Reproduce verbatim the part of the records that begins with the line containing "400x416 pixels. Task: Click" and ends with the line containing "The image size is (1149, 917). (252, 37)", including both of those lines.
-- start of EXTRACTED ENTRIES --
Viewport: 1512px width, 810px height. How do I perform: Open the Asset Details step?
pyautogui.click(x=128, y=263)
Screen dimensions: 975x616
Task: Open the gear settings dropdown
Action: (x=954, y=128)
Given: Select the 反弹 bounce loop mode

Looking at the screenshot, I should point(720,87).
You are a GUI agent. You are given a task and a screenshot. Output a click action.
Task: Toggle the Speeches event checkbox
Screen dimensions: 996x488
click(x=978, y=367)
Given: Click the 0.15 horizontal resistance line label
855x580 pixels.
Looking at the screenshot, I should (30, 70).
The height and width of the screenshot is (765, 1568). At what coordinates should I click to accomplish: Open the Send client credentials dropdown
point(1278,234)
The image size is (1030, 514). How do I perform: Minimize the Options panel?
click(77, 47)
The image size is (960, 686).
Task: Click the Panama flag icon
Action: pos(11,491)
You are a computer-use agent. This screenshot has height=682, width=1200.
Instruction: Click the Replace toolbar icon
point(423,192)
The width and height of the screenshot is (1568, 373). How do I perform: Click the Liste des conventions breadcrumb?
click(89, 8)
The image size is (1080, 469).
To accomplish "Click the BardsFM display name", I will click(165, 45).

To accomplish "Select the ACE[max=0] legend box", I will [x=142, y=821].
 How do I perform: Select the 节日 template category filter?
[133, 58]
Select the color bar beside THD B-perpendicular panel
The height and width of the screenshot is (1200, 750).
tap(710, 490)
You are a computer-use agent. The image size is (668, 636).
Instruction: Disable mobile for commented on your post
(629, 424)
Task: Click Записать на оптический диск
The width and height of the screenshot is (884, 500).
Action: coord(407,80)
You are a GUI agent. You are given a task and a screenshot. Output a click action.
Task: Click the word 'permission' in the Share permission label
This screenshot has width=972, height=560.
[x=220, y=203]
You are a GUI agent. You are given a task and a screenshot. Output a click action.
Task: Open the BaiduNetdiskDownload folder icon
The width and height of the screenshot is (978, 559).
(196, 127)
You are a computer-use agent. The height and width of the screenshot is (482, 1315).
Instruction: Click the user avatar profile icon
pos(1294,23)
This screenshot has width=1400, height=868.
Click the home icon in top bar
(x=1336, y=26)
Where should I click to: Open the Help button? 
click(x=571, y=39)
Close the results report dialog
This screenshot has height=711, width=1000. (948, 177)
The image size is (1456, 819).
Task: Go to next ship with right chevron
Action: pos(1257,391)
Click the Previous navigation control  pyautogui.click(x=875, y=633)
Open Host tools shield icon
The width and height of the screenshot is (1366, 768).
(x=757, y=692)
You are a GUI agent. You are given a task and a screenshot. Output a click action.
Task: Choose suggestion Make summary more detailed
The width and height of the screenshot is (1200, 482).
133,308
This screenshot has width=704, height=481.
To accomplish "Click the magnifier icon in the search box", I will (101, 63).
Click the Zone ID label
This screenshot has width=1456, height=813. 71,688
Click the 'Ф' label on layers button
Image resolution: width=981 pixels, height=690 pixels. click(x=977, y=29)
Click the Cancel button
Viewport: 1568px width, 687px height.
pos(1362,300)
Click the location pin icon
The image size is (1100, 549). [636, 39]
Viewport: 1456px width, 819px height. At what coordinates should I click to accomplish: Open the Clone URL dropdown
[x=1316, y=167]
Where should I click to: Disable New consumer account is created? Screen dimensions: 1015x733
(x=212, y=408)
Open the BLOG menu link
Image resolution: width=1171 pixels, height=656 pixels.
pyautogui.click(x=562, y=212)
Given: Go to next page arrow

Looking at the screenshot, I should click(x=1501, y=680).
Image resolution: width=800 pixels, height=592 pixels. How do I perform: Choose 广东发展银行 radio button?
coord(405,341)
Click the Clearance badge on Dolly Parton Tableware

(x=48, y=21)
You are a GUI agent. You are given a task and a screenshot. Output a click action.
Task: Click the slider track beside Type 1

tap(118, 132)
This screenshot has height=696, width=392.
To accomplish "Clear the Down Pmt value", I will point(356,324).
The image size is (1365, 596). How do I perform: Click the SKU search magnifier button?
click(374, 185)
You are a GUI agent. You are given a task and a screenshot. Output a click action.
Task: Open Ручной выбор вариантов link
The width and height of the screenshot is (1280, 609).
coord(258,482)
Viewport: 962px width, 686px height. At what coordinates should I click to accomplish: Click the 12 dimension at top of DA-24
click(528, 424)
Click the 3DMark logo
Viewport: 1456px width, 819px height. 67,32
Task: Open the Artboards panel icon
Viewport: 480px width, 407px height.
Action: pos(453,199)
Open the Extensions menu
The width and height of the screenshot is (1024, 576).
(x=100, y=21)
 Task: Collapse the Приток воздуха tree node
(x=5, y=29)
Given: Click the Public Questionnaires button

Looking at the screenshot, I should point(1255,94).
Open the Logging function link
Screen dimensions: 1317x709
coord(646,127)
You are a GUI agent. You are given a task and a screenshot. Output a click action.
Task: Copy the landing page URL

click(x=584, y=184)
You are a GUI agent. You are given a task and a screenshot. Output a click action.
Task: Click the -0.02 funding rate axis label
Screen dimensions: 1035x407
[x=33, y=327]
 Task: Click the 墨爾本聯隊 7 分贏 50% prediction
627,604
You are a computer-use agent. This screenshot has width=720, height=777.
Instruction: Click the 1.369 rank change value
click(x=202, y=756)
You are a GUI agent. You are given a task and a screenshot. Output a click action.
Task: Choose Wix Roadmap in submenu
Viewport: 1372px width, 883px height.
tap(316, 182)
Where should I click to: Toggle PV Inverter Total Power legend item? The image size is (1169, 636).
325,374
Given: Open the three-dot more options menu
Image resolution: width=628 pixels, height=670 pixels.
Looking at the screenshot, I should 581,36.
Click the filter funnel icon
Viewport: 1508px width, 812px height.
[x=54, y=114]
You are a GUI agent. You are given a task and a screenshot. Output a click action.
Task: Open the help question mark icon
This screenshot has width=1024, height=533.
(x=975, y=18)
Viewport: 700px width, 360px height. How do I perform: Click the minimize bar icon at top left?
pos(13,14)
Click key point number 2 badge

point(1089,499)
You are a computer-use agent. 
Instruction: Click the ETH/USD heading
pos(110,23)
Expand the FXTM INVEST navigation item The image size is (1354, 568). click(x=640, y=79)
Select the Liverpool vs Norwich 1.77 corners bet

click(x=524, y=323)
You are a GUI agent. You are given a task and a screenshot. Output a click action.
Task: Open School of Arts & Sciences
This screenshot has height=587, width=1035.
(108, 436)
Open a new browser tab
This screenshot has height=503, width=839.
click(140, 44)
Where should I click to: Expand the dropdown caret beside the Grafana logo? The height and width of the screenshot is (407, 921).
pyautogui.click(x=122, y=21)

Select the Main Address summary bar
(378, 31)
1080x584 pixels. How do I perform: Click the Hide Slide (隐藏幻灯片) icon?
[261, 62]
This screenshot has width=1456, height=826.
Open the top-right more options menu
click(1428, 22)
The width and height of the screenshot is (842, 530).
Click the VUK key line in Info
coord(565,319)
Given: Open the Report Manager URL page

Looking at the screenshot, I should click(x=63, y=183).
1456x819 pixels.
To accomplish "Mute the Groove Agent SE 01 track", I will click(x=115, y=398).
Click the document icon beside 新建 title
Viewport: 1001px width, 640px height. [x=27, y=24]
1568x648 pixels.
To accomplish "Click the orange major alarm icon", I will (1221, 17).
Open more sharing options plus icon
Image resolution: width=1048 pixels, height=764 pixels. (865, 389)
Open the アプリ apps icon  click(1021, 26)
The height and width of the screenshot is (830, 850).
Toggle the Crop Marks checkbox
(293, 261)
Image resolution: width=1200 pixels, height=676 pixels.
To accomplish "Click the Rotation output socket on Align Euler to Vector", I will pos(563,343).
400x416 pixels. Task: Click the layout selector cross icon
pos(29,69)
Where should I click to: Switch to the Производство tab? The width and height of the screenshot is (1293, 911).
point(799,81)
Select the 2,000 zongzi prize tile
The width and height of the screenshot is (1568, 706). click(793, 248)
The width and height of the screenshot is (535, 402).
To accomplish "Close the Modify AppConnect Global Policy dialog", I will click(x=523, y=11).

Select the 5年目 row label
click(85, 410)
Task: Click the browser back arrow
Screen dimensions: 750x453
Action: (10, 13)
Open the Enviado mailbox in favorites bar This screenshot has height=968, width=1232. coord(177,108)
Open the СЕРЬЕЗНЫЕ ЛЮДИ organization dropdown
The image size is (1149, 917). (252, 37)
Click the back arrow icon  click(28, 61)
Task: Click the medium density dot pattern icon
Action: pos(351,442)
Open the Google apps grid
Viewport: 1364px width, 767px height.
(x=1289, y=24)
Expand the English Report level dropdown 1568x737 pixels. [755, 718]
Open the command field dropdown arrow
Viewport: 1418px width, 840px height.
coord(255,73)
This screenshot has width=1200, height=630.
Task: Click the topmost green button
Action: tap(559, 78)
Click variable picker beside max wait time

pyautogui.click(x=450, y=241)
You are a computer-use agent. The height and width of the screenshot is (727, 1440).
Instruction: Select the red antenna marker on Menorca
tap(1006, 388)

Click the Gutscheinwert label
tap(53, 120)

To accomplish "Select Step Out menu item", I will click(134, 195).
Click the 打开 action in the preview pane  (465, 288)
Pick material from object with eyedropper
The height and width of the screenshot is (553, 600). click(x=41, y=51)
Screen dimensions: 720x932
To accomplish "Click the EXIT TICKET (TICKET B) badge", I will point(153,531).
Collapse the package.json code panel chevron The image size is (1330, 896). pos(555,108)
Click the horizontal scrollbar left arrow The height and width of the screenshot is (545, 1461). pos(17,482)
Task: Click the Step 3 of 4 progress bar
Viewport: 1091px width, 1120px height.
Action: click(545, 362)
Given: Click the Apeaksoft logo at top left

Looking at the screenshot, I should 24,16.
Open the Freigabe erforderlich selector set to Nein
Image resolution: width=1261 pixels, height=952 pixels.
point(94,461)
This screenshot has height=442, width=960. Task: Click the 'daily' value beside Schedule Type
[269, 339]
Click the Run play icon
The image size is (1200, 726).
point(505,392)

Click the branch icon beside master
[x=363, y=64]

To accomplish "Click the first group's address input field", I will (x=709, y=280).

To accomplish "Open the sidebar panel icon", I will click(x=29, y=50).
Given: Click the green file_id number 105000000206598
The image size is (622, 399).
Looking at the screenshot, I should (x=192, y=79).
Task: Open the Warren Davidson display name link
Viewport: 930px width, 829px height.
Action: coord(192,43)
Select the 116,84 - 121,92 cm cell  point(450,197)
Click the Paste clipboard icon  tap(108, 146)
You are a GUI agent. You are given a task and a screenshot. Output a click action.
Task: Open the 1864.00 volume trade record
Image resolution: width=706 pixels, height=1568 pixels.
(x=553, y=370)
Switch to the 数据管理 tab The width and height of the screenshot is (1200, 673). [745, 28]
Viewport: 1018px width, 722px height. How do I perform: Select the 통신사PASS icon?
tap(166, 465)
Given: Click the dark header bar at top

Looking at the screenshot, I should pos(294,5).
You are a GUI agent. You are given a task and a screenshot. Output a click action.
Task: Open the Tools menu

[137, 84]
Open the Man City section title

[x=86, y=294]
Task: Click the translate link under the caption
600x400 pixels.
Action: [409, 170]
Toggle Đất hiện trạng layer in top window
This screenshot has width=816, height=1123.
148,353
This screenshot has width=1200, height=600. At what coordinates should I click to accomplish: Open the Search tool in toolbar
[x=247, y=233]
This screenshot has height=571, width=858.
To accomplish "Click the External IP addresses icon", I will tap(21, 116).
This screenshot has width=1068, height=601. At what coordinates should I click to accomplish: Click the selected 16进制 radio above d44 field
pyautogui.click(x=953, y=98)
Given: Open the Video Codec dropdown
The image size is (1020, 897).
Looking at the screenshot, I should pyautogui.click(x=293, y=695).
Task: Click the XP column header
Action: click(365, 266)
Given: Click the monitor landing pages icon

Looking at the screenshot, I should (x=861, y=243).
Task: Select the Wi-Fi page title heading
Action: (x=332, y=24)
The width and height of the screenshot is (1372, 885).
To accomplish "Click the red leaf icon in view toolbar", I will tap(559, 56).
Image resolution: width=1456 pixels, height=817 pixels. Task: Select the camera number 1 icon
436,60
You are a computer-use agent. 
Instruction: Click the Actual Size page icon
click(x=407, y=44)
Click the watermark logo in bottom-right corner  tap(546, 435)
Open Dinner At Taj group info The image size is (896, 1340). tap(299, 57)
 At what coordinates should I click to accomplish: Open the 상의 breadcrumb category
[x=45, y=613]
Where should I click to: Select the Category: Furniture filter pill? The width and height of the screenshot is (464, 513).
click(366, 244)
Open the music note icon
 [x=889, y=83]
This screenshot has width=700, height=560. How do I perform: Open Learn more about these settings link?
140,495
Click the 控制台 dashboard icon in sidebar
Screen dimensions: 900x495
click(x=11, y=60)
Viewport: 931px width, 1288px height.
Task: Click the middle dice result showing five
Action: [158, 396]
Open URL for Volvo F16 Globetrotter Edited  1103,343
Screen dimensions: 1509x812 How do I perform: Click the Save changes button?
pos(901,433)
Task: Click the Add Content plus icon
-- end of EXTRACTED ENTRIES --
• IN RESPONSE:
400x416 pixels. Task: Click the layout selector cross icon
pos(29,69)
Where should I click to: Switch to the Производство tab? The width and height of the screenshot is (1293, 911).
point(799,81)
Select the 2,000 zongzi prize tile
The width and height of the screenshot is (1568, 706). click(793, 248)
The width and height of the screenshot is (535, 402).
To accomplish "Close the Modify AppConnect Global Policy dialog", I will click(x=523, y=11).

Select the 5年目 row label
click(85, 410)
Task: Click the browser back arrow
Screen dimensions: 750x453
Action: (10, 13)
Open the Enviado mailbox in favorites bar This screenshot has height=968, width=1232. coord(177,108)
Open the СЕРЬЕЗНЫЕ ЛЮДИ organization dropdown
The image size is (1149, 917). (252, 37)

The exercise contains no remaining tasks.